The audiologist’s office, seen in the frame grab above, was a tighter space to film in than Dave’s home studio. I lit it by bouncing two Astras off of the ceiling to bring the light levels up and to create a general fill in the room. There was literally no room for soft boxes or other modifiers. Space was so tight that the B-camera for the interview with Dr. Szabo had to be outside in the hallway looking in.
Production and direction of the Signia testimonial was by Neil Myers of Connect Marketing. B Camera and grip by Chris Flanegan. Thanks to Jem Schofield.
For another project back in April, again with thanks to Jem and Chris, I helped document the New York City launch of Scottish Development International’s #ScotlandIsNow campaign (SDI). I shot b-roll around the city and then filmed the launch event at the Roxy Hotel in Tribeca.

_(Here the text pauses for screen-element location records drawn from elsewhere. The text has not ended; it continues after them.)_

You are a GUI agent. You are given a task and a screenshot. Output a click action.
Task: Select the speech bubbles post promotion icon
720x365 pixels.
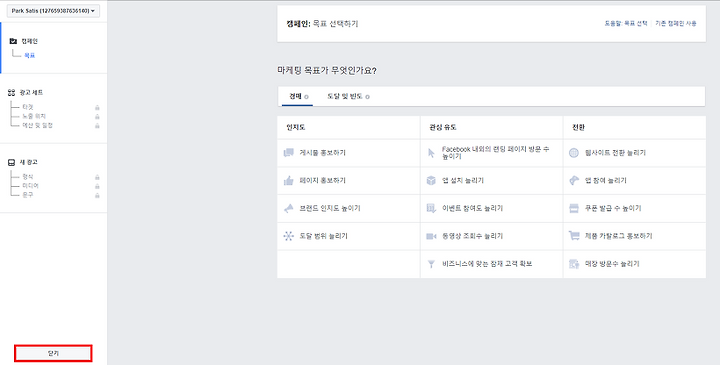pyautogui.click(x=288, y=153)
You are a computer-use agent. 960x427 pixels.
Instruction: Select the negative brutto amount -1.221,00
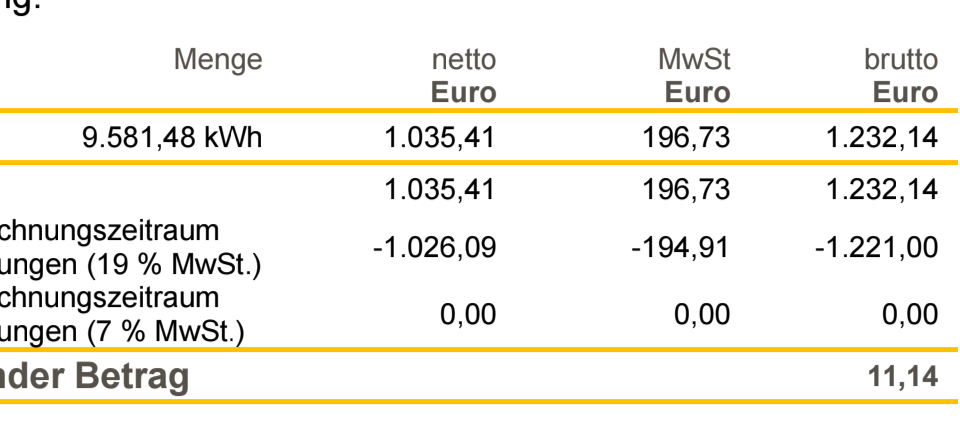pos(876,248)
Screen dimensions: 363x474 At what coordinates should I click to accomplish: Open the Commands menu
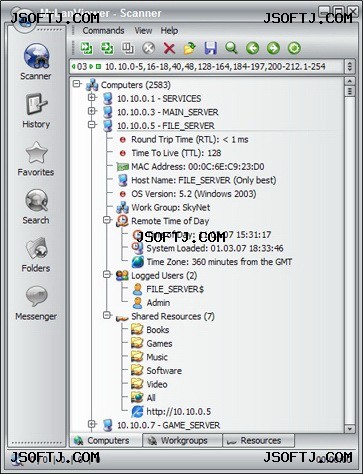(103, 31)
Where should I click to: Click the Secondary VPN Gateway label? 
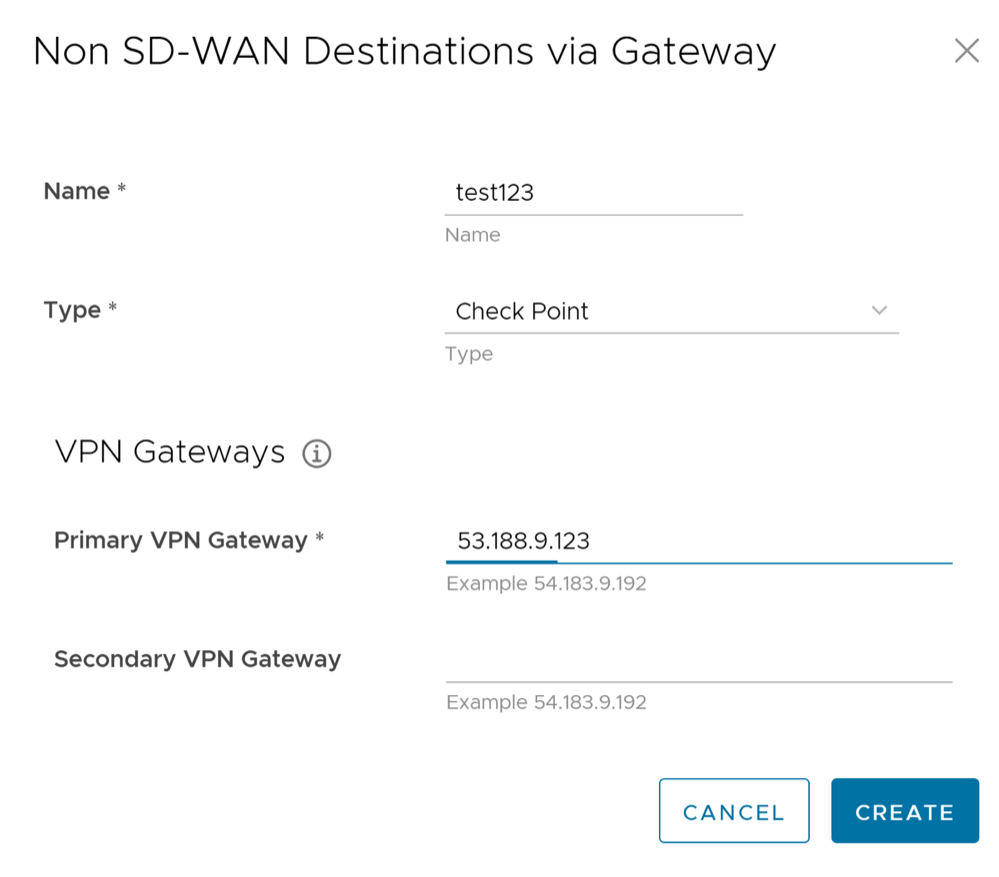[x=197, y=659]

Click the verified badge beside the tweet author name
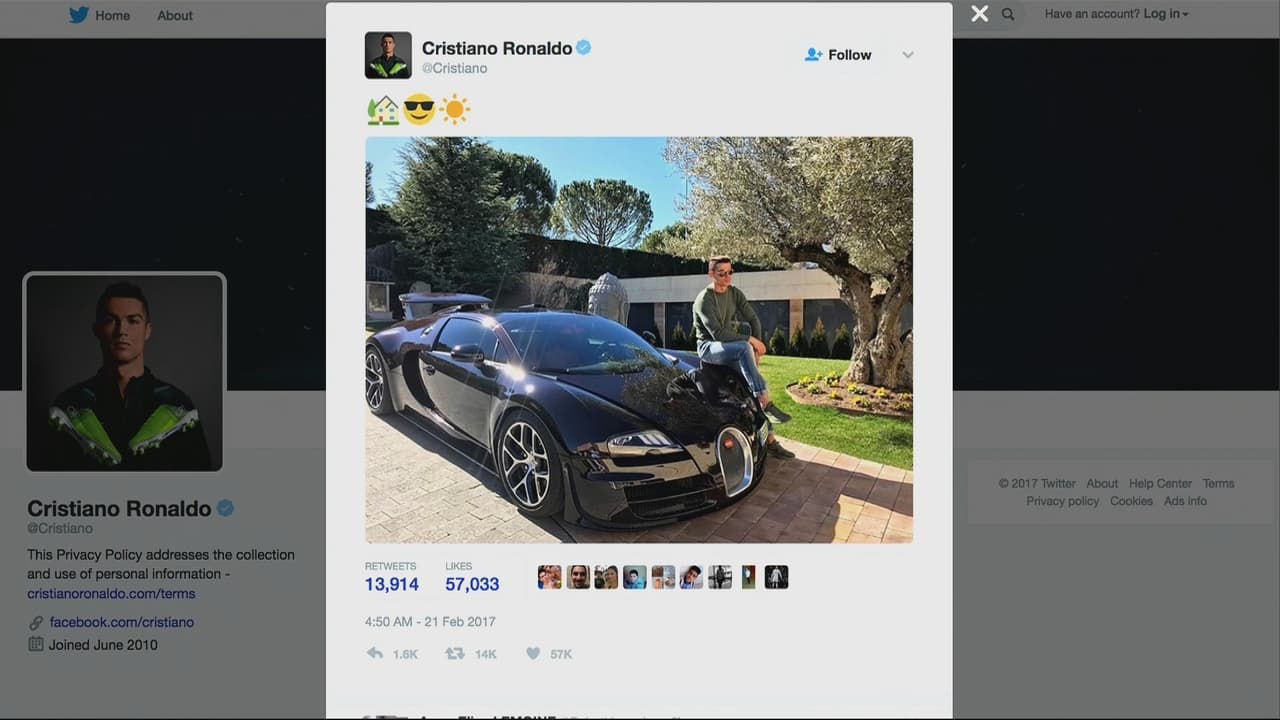[x=584, y=47]
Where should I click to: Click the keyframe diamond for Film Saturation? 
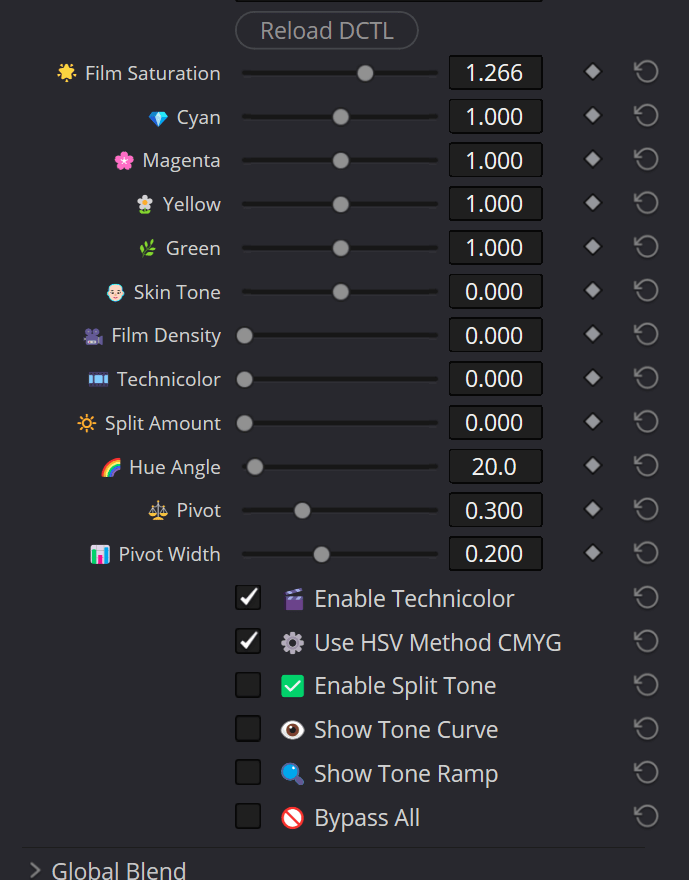click(x=592, y=71)
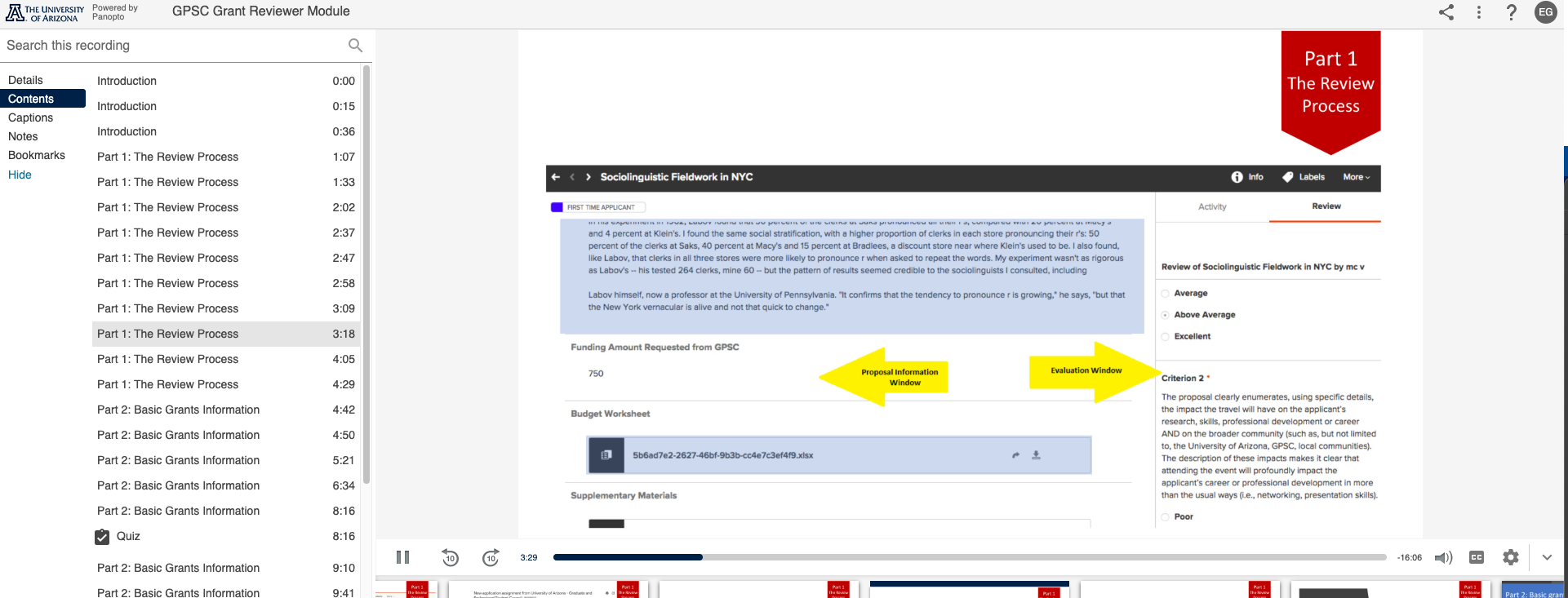Select the Part 2 Basic Grants thumbnail
Image resolution: width=1568 pixels, height=598 pixels.
pyautogui.click(x=1533, y=590)
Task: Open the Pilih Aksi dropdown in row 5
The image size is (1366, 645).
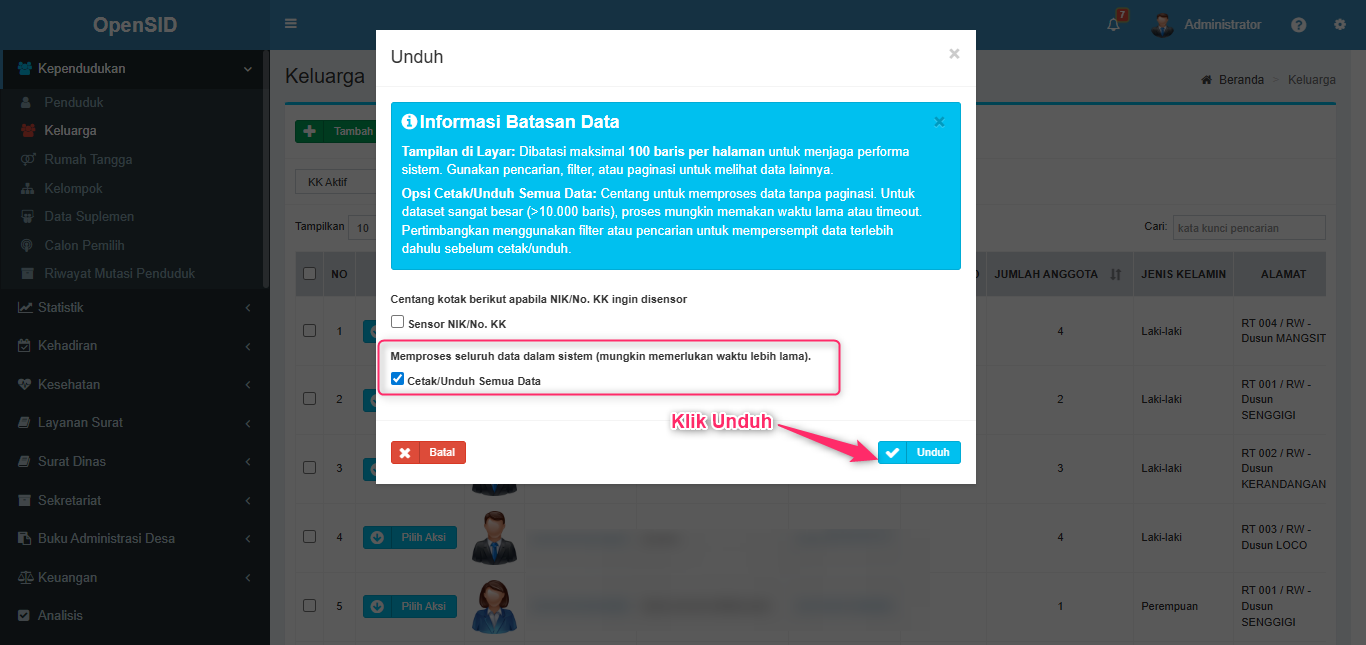Action: [x=410, y=606]
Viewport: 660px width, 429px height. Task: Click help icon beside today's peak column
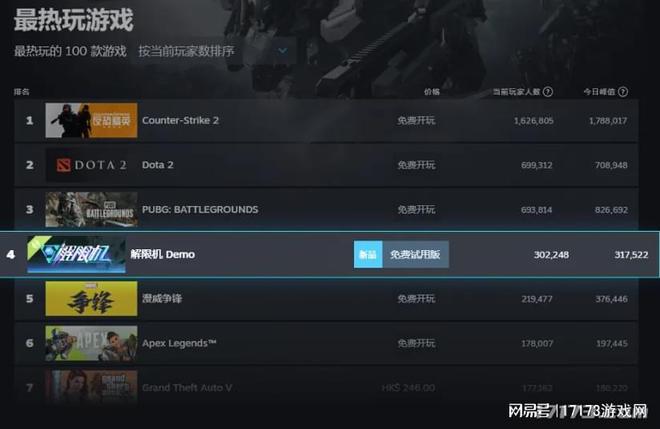[623, 92]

A surprise guest at the launch was Scotsman and actor, Alan Cumming. It was a blast to meet him and film a short spot with him. You’ll need to click this link or the play icon in the embedded SDI tweet below to see the video which SDI produced:
“People always ask me: why do you speak out about these things? Why are you an activist? Why do you care? And I always say it’s because I’m Scottish. Those are the values I grew up with.” – Scotland is compassionate, as @Alancumming explains. #FridayFeeling #ScotlandIsNow pic.twitter.com/hrt9VNTzAC
— SDI (@ScotDevInt) April 20, 2018
This and other interviews for the project were filmed in a very crowded noisy bar in the Roxy Hotel during the launch party. I was able to rig one of my Astras with a softbox and wedge it into a banquette as my key light. The Astra was set to tungsten to match the room light and I powered it with a v-mount battery to be cord free in the crowded space. I mic’d Alan with a wireless lav and I had a shotgun on the camera as a backup. SDI left some of the ambient noise in the final video to keep the feel of the scene. I was glad to see the exterior b-roll and some of the event b-roll make the cut as well.
For the bar interviews, I shot wide open with a Canon 24 f/1.4L II prime lens in order to let in as much ambient light as possible and to keep my ISO as low as possible. I don’t recall what the ISO was but it was most likely somewhere in the ISO 3200 – 6400 range.
Fun projects all around. So, let’s ride a painted pony and let the spinning wheel spin.